◆ What you are asked to do
Copy out every line of the listing below, requests included, and offset each coordinate in the answers by 45. Leave the pictures out.

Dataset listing
□ □ □ □

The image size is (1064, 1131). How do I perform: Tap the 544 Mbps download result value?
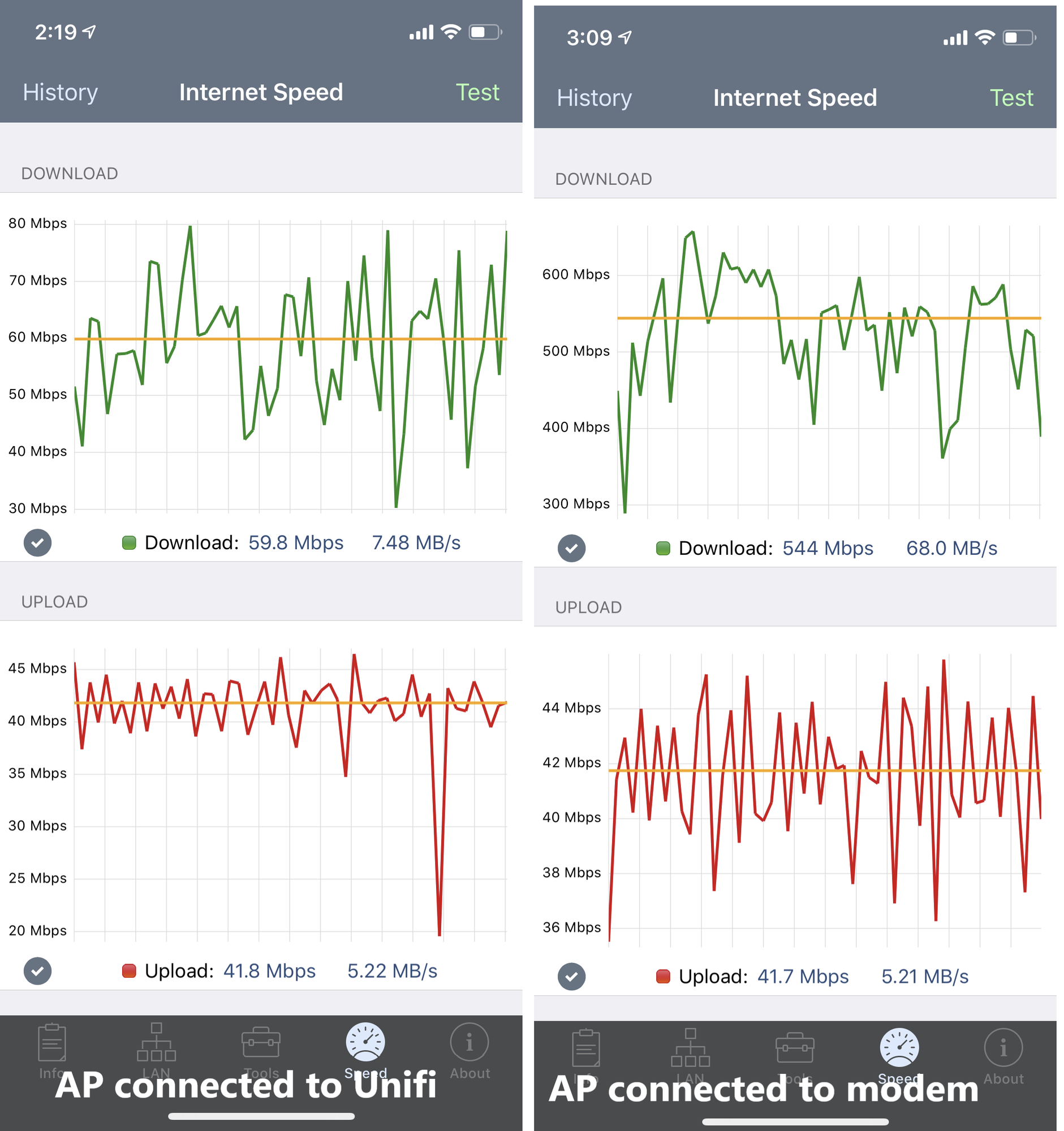829,549
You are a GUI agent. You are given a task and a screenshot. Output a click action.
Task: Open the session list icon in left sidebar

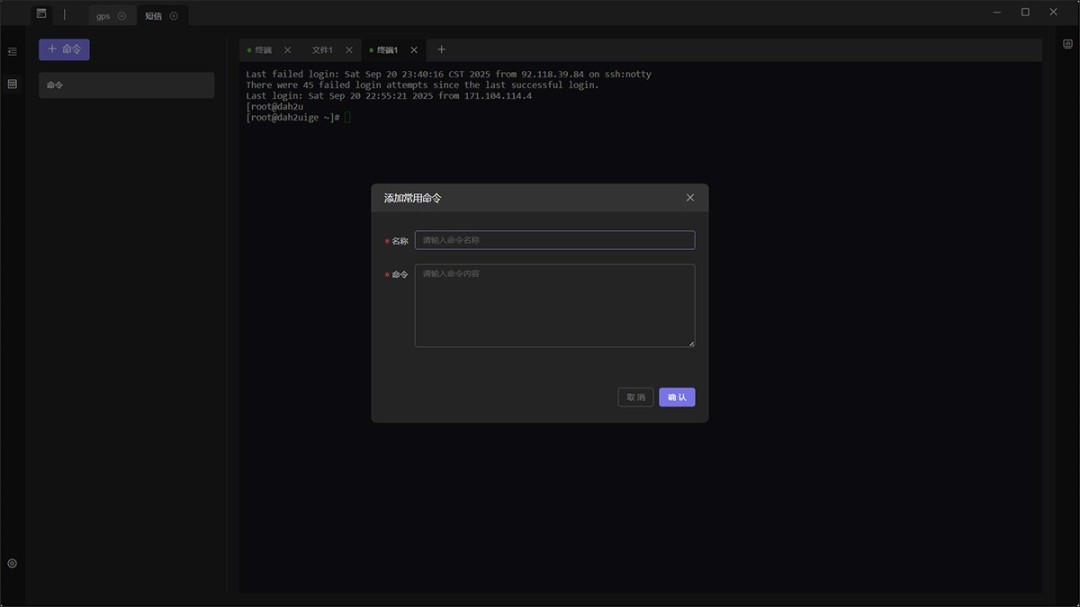pyautogui.click(x=12, y=49)
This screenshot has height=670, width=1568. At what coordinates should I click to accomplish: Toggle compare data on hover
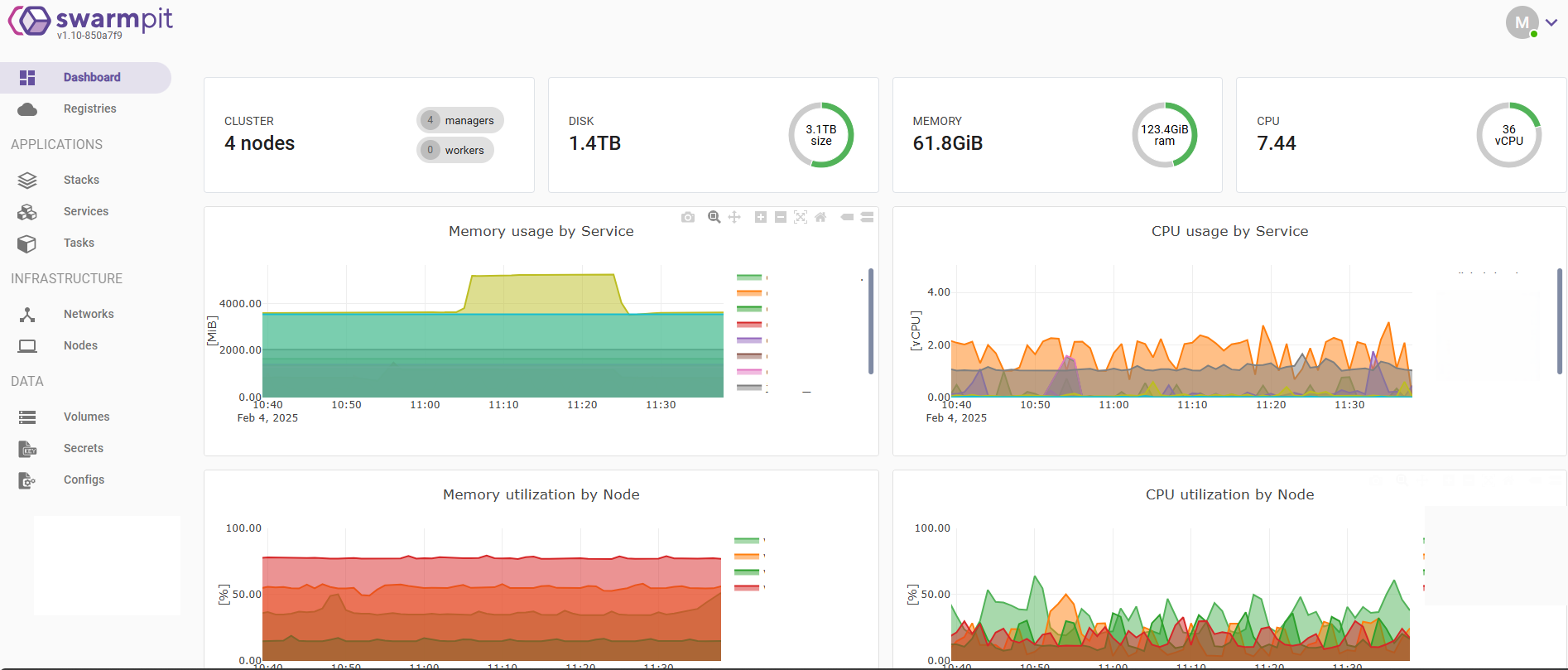coord(867,217)
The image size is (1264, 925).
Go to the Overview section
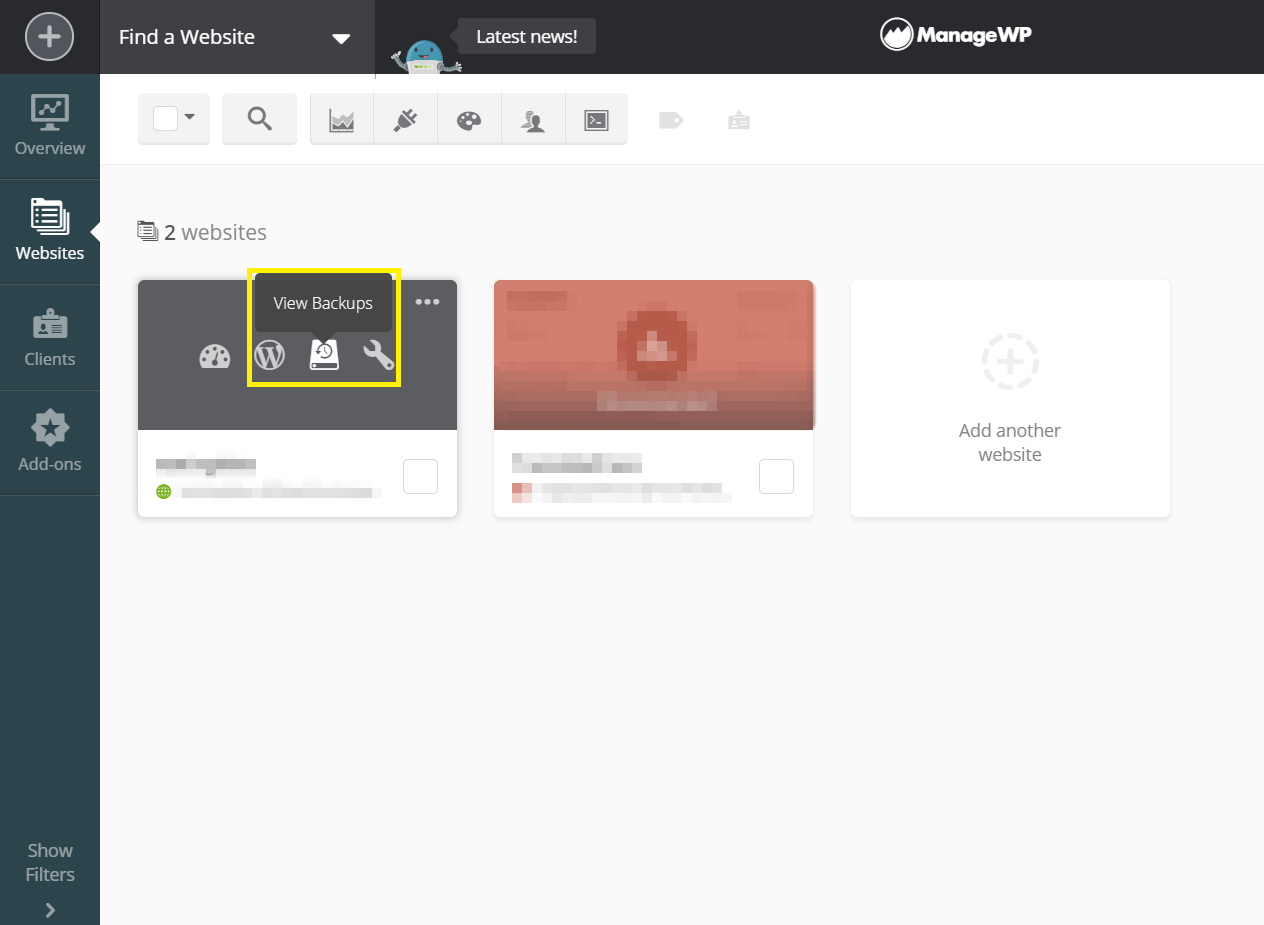[x=50, y=126]
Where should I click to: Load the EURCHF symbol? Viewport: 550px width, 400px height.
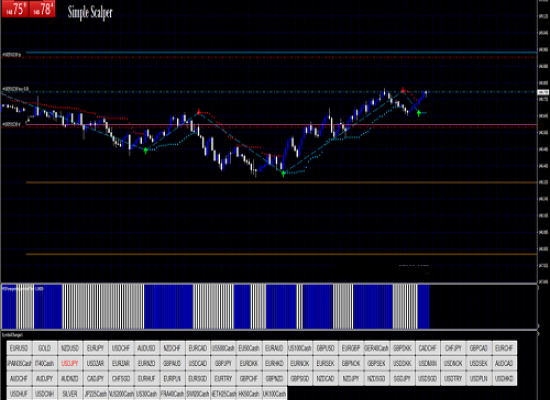pyautogui.click(x=504, y=348)
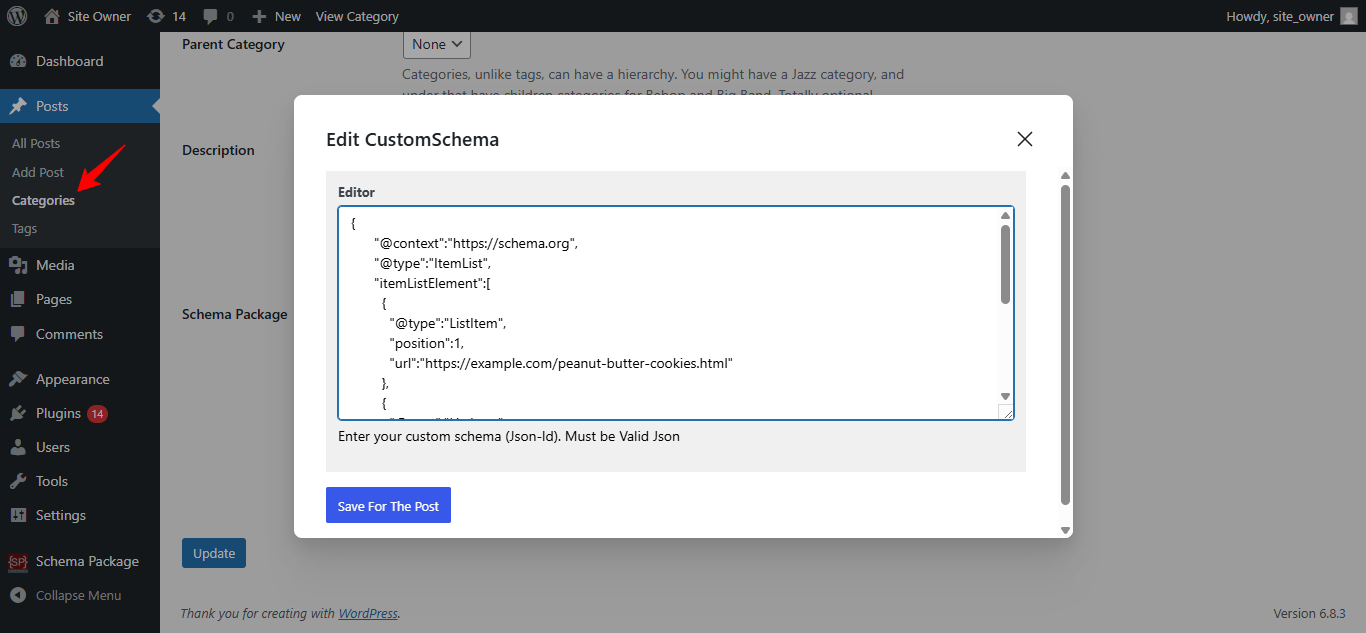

□ □ □ □

◆ Solution to this problem
The image size is (1064, 1131). How do I perform: Tap the 544 Mbps download result value?
874,594
You are a GUI agent. You are given a task and a screenshot. Output a click action.
Task: Open the session list icon in left sidebar

pyautogui.click(x=57, y=94)
This screenshot has height=670, width=1568. At what coordinates should I click to accomplish: Toggle compare data on hover
coord(912,262)
The image size is (1264, 925).
Go to the Overview section
[x=95, y=171]
Where should I click to: Load the EURCHF symbol? Viewport: 550px width, 400px height.
pyautogui.click(x=549, y=393)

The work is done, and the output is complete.